> **Problem requirements**
Copy out precisely the lines of the material that follows, beginning with the line containing "Task: Click the Clash Verge cat logo" and ending with its last line; exclude pictures.

> **Supplied data**
*** Begin section ***

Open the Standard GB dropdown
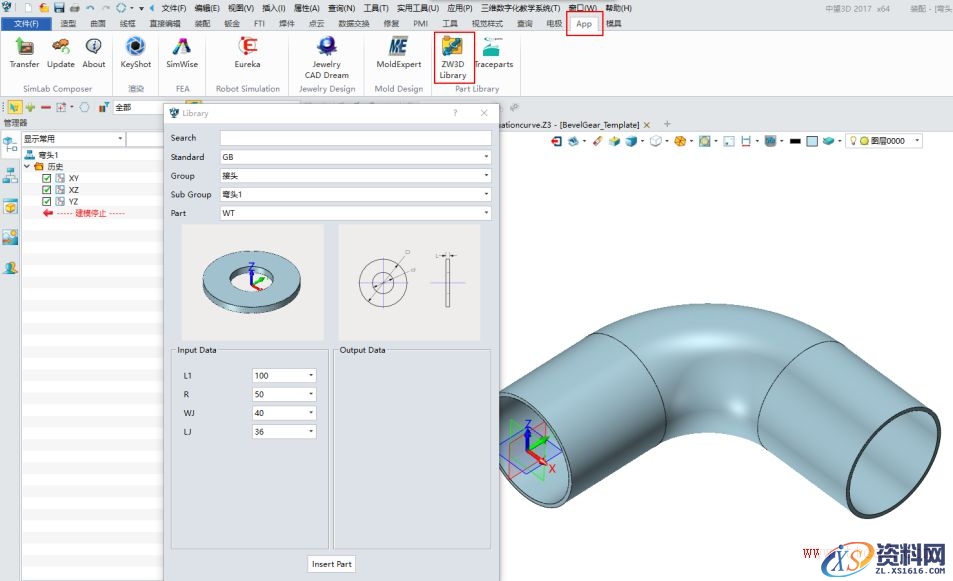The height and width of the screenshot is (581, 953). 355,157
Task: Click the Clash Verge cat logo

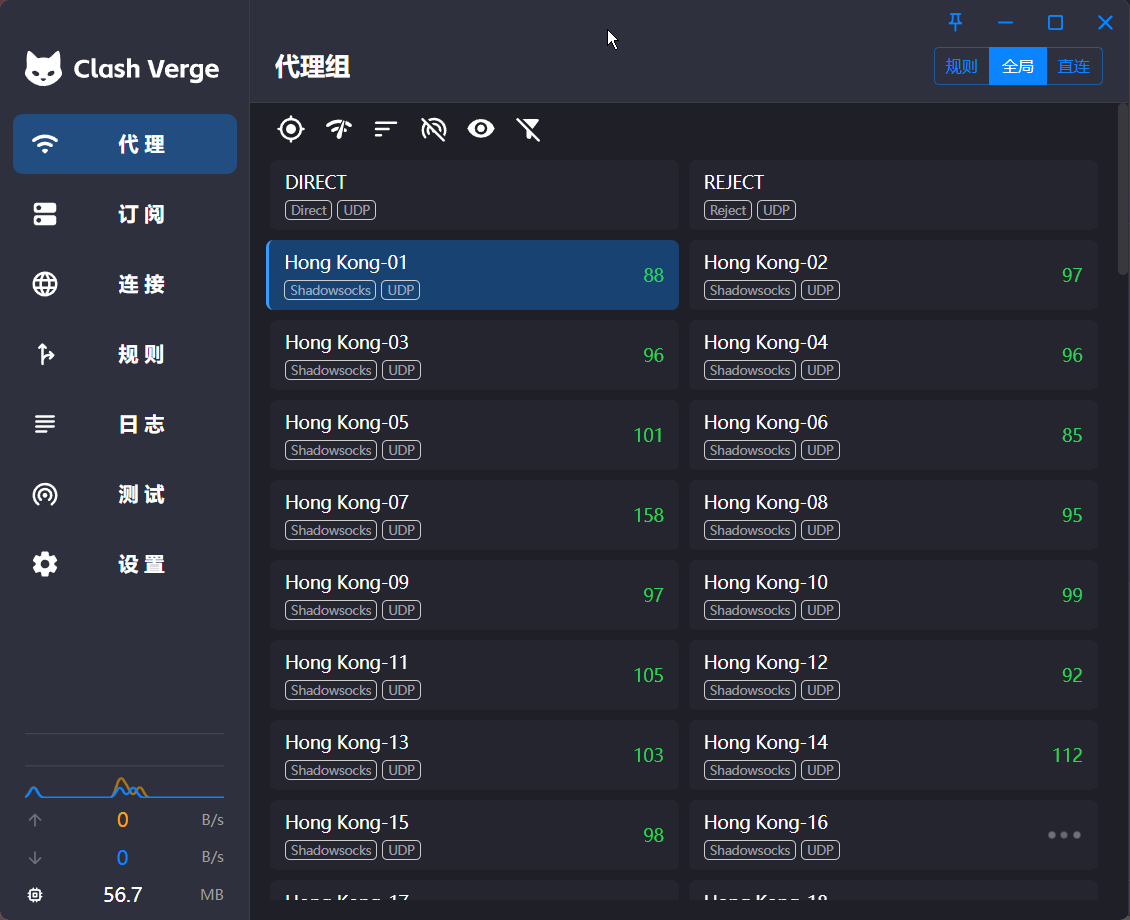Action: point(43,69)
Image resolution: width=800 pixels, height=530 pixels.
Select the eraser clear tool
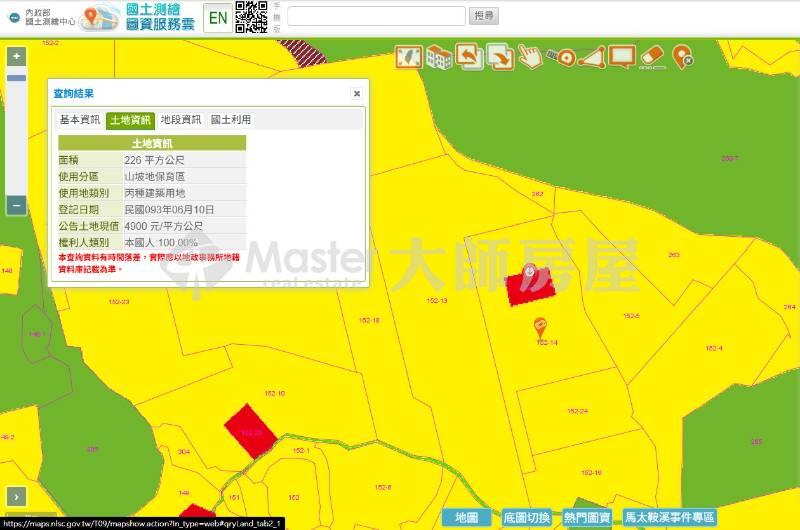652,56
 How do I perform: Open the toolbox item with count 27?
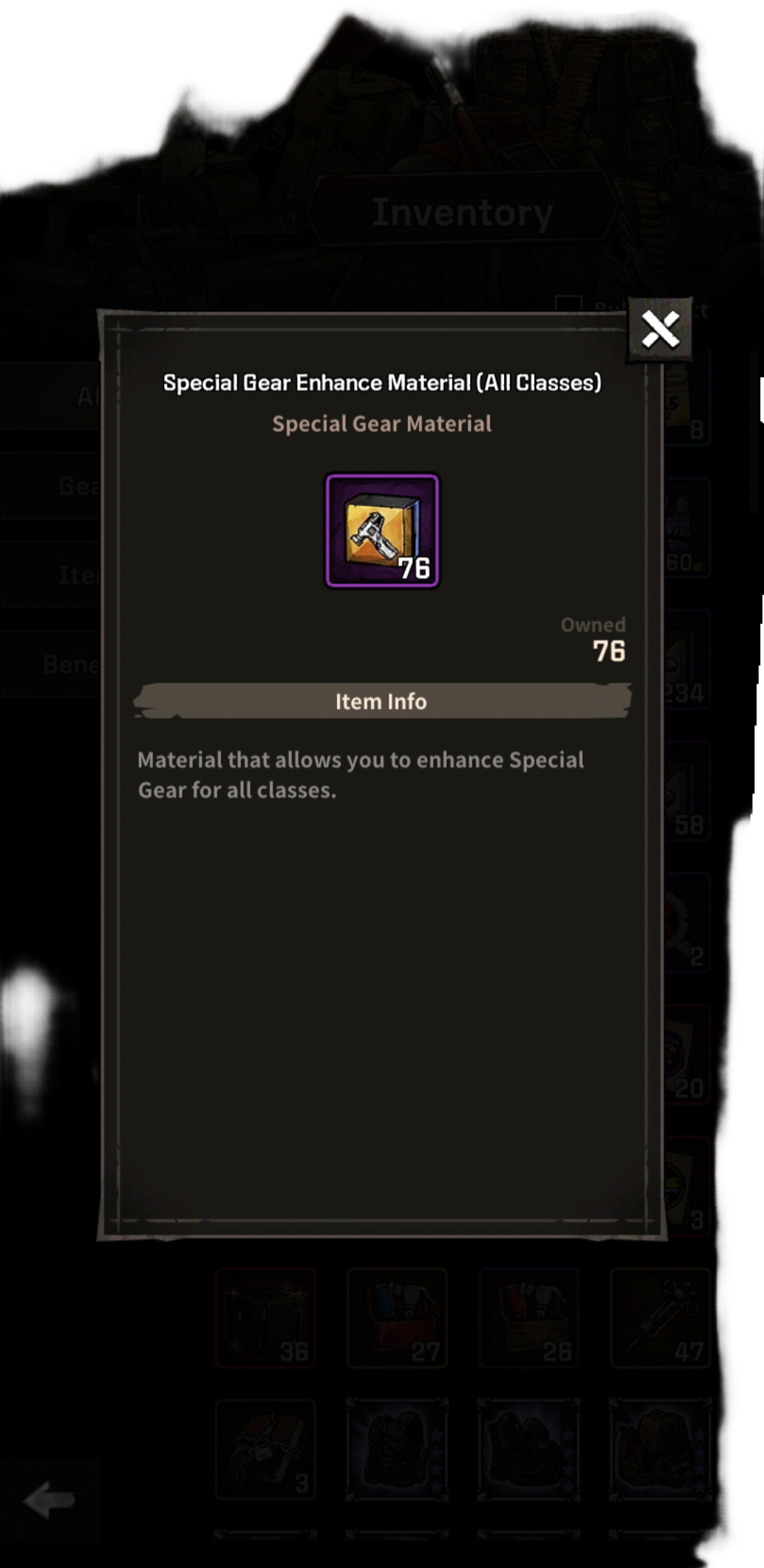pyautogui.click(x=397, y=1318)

*** End section ***

> **Written response**
Task: Click the Clash Verge cat logo

Action: point(43,69)
Image resolution: width=800 pixels, height=530 pixels.
Select the eraser clear tool
652,56
 How do I perform: Open the toolbox item with count 27?
pyautogui.click(x=397, y=1318)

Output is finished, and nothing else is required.